**INPUT DATA:**
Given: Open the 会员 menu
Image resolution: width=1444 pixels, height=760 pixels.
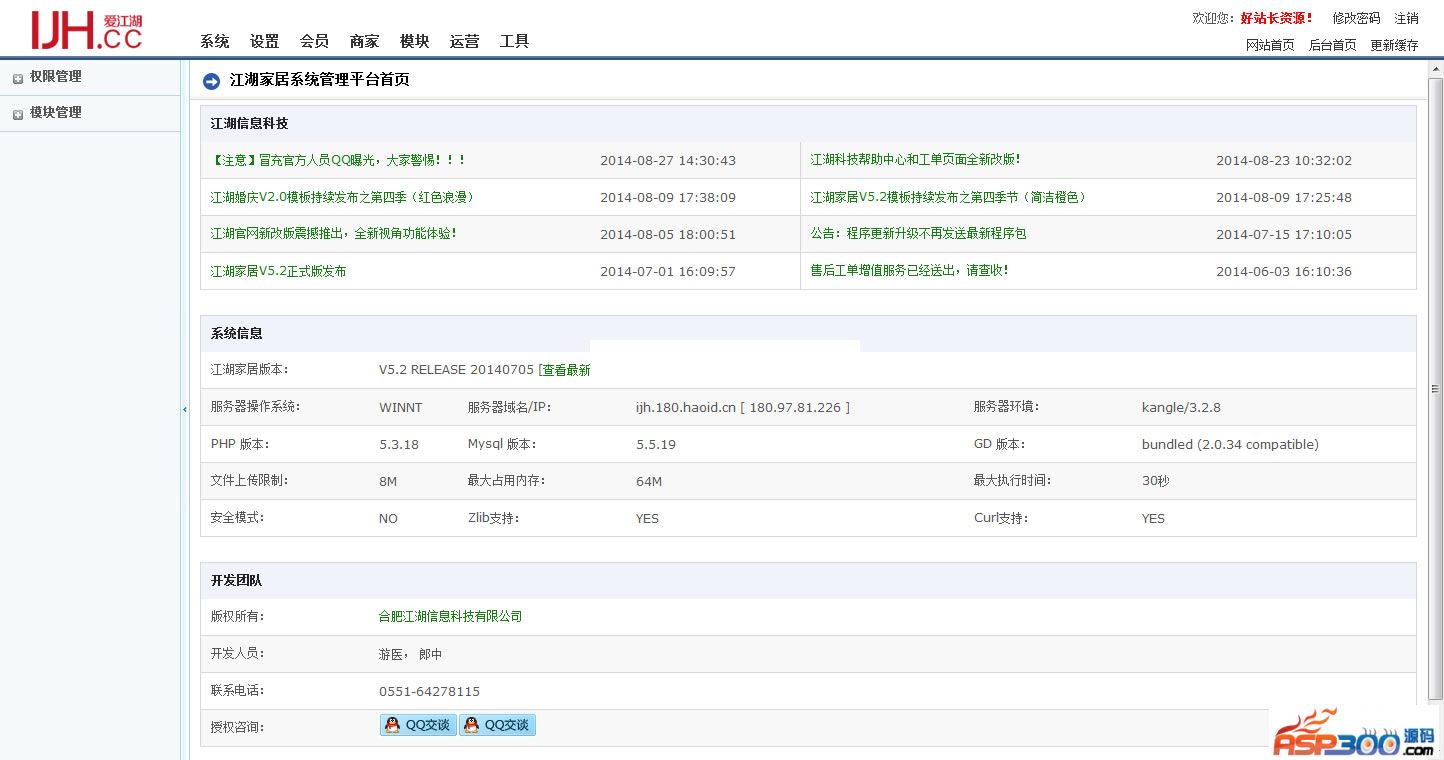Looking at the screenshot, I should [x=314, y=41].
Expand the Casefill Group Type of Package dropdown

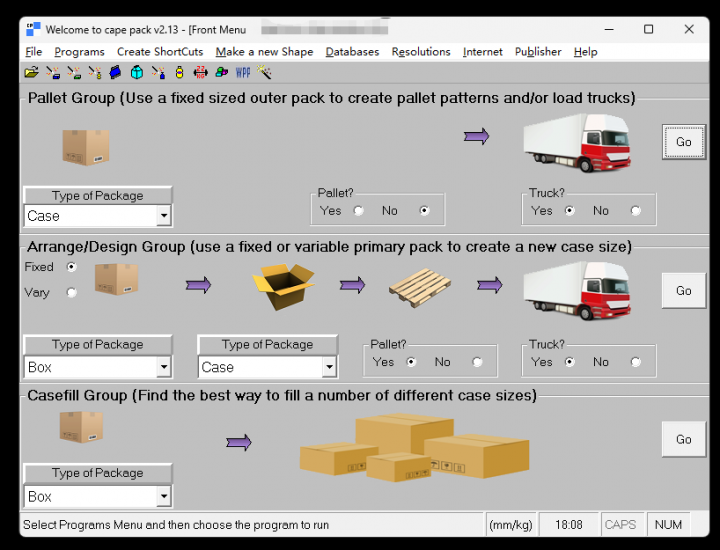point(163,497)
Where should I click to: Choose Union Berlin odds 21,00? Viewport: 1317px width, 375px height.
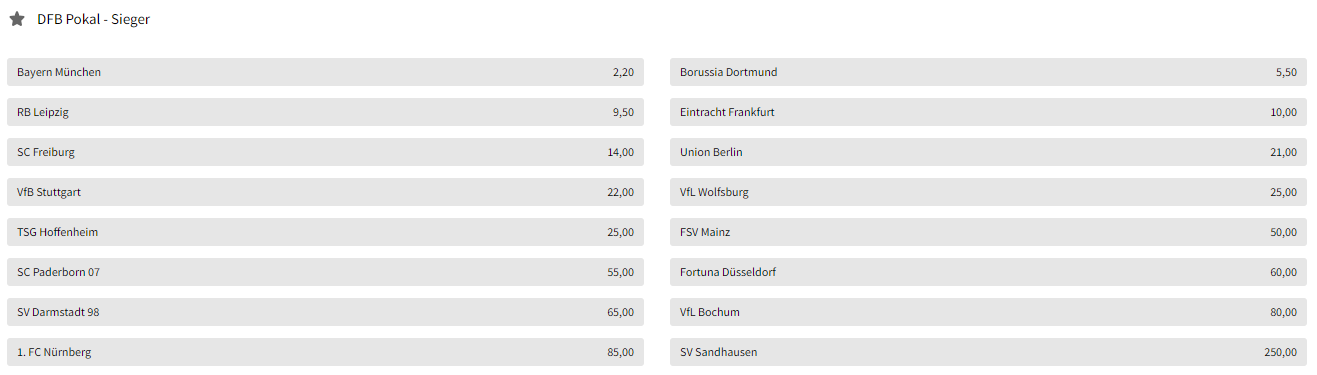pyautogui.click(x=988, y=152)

**ASSIGNMENT:** Exact repetition of each line above is expected; images are to be omitted.

**YOUR SOLUTION:**
Given: Open the 会员 menu
Image resolution: width=1444 pixels, height=760 pixels.
Looking at the screenshot, I should [x=314, y=41].
Expand the Casefill Group Type of Package dropdown

point(163,497)
Where should I click to: Choose Union Berlin odds 21,00? Viewport: 1317px width, 375px height.
pyautogui.click(x=988, y=152)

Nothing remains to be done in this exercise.